Using the approach they call “Direct Molecular Recognition,” the UCLA and NYU researchers used nanoparticles to turn the DNA molecules into a form of molecular braille that can be read in the scale of nanometers, or one billionth of a meter, using high-speed Atomic Force Microscopy (AFM).

The leaders of the study were research professors Jason Reed and Jim Gimzewski, a nanotechnology pioneer, both at UCLA’s California Nanosystems Institute, and professor Bud Mishra, a genomics expert, at NYU’s Courant Institute of Mathematical Sciences. This group believes the method will have many practical uses, such as super-sensitive detection of DNA molecules in genomic research and medical diagnostics as well as in identifying pathogens.

While there are a variety of techniques currently used for this purpose, they are time consuming, technically difficult, and expensive. They also require a significant amount of genetic material in order to make accurate readings and often require prior knowledge of the sample composition.

According to Mishra, to overcome these shortcomings, the team devised a “single-cell, single-molecule” method that would dispense with the complex chemical manipulations on which existing methods are based, and, instead, utilize the unique shapes of the molecules themselves as the method of identification. This approach has the benefits of being rapid and sensitive to the level of a single molecule.

Reed says that “the long term goal of our team’s research is to dissect, understand, and control the biology of single cells in complex tissues, such as brain, or in malignant tumors. Furthering this body of work requires that we address an unsolved problem in single-cell molecular analysis: the lack of a method to routinely, reliably, and inexpensively determine global gene transcriptional activity.”

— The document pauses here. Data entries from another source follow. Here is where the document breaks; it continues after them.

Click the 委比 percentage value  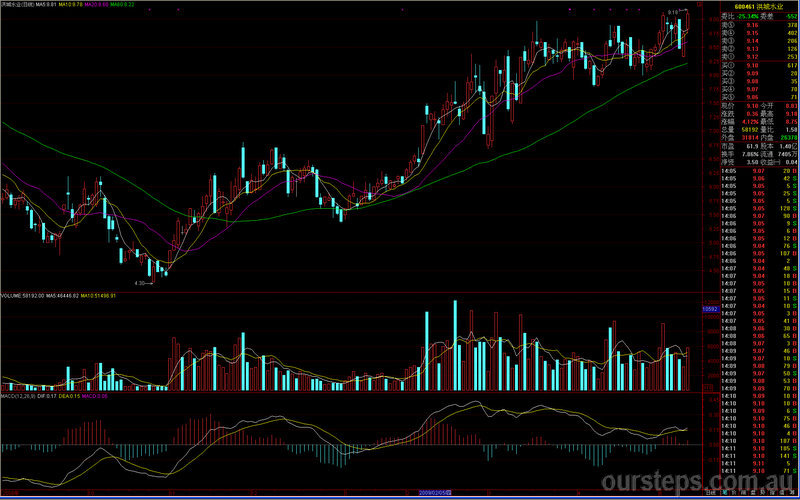pyautogui.click(x=750, y=16)
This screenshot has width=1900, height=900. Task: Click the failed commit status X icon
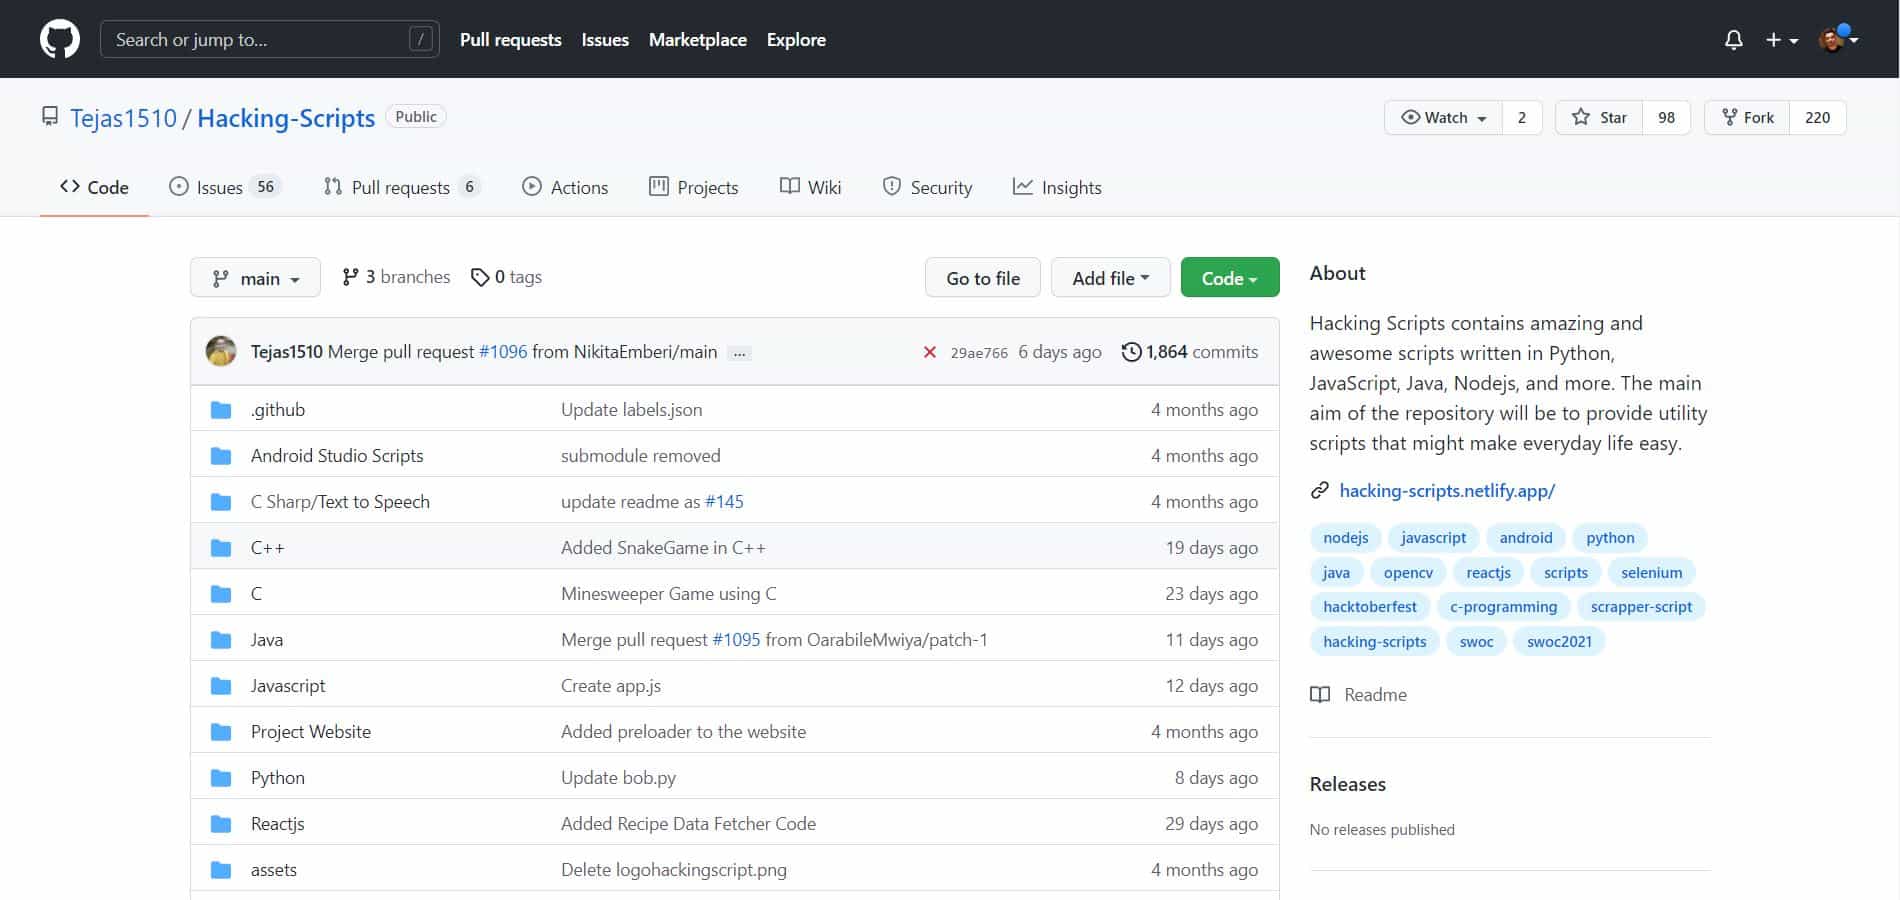(x=929, y=352)

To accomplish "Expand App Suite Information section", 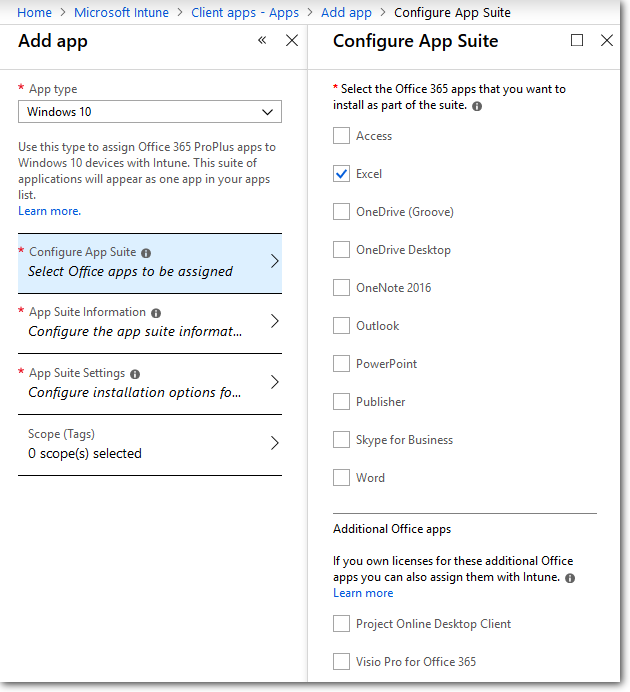I will (150, 323).
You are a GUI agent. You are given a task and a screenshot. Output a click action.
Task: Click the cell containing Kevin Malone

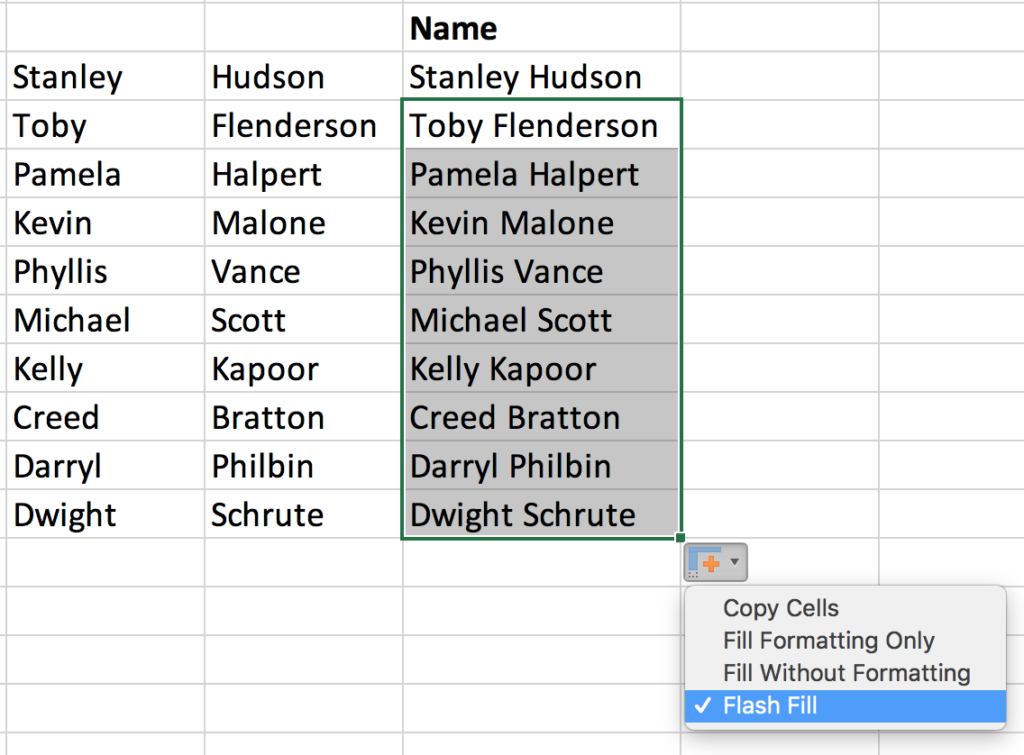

In their paper, the team closely examined the potential use of this technique to quantify the activity of genes in living
tissue, a method known as transcriptional profiling.

They were able to show that their Direct Molecular Recognition technique could accurately quantitate the relative abundance of multiple DNA species in a mixture using only a handful of molecules—a result not achievable using other methods.

Their study was supported by a grant from the National Institute of General Medical Sciences, part of the National Institutes of Health.